Work required:
Return every entry exactly as it is written in the listing.

Data to use:
___

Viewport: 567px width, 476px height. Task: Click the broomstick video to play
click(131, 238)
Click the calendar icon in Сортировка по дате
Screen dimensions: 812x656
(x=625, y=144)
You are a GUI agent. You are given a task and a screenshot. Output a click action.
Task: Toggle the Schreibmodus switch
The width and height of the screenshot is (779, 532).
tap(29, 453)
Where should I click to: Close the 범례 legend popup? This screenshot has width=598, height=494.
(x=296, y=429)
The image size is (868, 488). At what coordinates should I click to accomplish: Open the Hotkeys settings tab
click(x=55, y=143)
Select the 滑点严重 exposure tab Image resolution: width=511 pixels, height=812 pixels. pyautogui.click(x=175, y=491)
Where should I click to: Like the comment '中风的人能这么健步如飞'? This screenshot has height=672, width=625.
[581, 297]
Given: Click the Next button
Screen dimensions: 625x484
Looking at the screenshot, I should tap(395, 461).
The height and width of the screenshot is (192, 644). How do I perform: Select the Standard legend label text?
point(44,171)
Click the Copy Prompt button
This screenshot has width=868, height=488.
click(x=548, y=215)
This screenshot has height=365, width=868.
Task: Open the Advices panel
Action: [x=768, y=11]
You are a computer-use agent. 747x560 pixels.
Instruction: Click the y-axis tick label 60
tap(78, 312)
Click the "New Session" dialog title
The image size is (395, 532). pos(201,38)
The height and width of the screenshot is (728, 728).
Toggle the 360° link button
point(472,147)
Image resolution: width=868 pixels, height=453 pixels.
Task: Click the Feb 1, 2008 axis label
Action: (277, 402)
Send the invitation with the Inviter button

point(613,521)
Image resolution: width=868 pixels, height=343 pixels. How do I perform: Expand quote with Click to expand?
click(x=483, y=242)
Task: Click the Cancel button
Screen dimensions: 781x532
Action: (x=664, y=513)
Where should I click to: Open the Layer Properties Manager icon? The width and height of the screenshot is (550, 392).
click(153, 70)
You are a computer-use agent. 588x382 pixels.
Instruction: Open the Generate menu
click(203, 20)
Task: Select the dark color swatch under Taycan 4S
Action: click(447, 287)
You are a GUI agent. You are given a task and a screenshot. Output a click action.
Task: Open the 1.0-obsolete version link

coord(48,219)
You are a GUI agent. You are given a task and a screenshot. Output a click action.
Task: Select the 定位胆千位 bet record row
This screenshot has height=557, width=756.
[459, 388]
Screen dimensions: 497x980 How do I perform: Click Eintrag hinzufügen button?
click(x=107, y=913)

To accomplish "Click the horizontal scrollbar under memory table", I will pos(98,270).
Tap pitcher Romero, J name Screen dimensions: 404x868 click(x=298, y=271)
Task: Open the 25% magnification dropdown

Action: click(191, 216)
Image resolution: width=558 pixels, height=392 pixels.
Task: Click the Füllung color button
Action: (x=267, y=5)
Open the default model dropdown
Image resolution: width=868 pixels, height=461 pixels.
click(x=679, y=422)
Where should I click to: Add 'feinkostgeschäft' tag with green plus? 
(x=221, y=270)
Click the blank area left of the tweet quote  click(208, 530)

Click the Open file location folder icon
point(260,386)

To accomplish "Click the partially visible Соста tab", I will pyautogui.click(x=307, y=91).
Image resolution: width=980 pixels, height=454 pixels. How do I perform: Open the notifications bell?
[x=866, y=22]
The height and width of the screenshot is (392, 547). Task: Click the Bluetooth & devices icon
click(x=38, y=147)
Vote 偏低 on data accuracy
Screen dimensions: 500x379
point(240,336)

___

Solution to this task:
Viewport: 567px width, 476px height. Task: Click the broomstick video to play
click(131, 238)
Click the calendar icon in Сортировка по дате
Screen dimensions: 812x656
(x=625, y=144)
You are a GUI agent. You are given a task and a screenshot. Output a click action.
Task: Toggle the Schreibmodus switch
The width and height of the screenshot is (779, 532).
tap(29, 453)
Where should I click to: Close the 범례 legend popup? This screenshot has width=598, height=494.
(x=296, y=429)
The image size is (868, 488). At what coordinates should I click to accomplish: Open the Hotkeys settings tab
click(x=55, y=143)
Select the 滑点严重 exposure tab Image resolution: width=511 pixels, height=812 pixels. pyautogui.click(x=175, y=491)
Where should I click to: Like the comment '中风的人能这么健步如飞'? This screenshot has height=672, width=625.
[581, 297]
Given: Click the Next button
Screen dimensions: 625x484
Looking at the screenshot, I should tap(395, 461).
The height and width of the screenshot is (192, 644). How do I perform: Select the Standard legend label text?
point(44,171)
Click the Copy Prompt button
This screenshot has width=868, height=488.
click(x=548, y=215)
This screenshot has height=365, width=868.
Task: Open the Advices panel
Action: [x=768, y=11]
You are a computer-use agent. 747x560 pixels.
Instruction: Click the y-axis tick label 60
tap(78, 312)
Click the "New Session" dialog title
The image size is (395, 532). pos(201,38)
The height and width of the screenshot is (728, 728).
Toggle the 360° link button
point(472,147)
Image resolution: width=868 pixels, height=453 pixels.
Task: Click the Feb 1, 2008 axis label
Action: (277, 402)
Send the invitation with the Inviter button

point(613,521)
Image resolution: width=868 pixels, height=343 pixels. How do I perform: Expand quote with Click to expand?
click(x=483, y=242)
Task: Click the Cancel button
Screen dimensions: 781x532
Action: (x=664, y=513)
Where should I click to: Open the Layer Properties Manager icon? The width and height of the screenshot is (550, 392).
click(153, 70)
You are a computer-use agent. 588x382 pixels.
Instruction: Open the Generate menu
click(203, 20)
Task: Select the dark color swatch under Taycan 4S
Action: click(447, 287)
You are a GUI agent. You are given a task and a screenshot. Output a click action.
Task: Open the 1.0-obsolete version link

coord(48,219)
You are a GUI agent. You are given a task and a screenshot. Output a click action.
Task: Select the 定位胆千位 bet record row
This screenshot has height=557, width=756.
[459, 388]
Screen dimensions: 497x980 How do I perform: Click Eintrag hinzufügen button?
click(x=107, y=913)

To accomplish "Click the horizontal scrollbar under memory table", I will pos(98,270).
Tap pitcher Romero, J name Screen dimensions: 404x868 click(x=298, y=271)
Task: Open the 25% magnification dropdown

Action: click(191, 216)
Image resolution: width=558 pixels, height=392 pixels.
Task: Click the Füllung color button
Action: (x=267, y=5)
Open the default model dropdown
Image resolution: width=868 pixels, height=461 pixels.
click(x=679, y=422)
Where should I click to: Add 'feinkostgeschäft' tag with green plus? 
(x=221, y=270)
Click the blank area left of the tweet quote  click(208, 530)

Click the Open file location folder icon
point(260,386)

To accomplish "Click the partially visible Соста tab", I will pyautogui.click(x=307, y=91).
Image resolution: width=980 pixels, height=454 pixels. How do I perform: Open the notifications bell?
[x=866, y=22]
The height and width of the screenshot is (392, 547). Task: Click the Bluetooth & devices icon
click(x=38, y=147)
Vote 偏低 on data accuracy
Screen dimensions: 500x379
point(240,336)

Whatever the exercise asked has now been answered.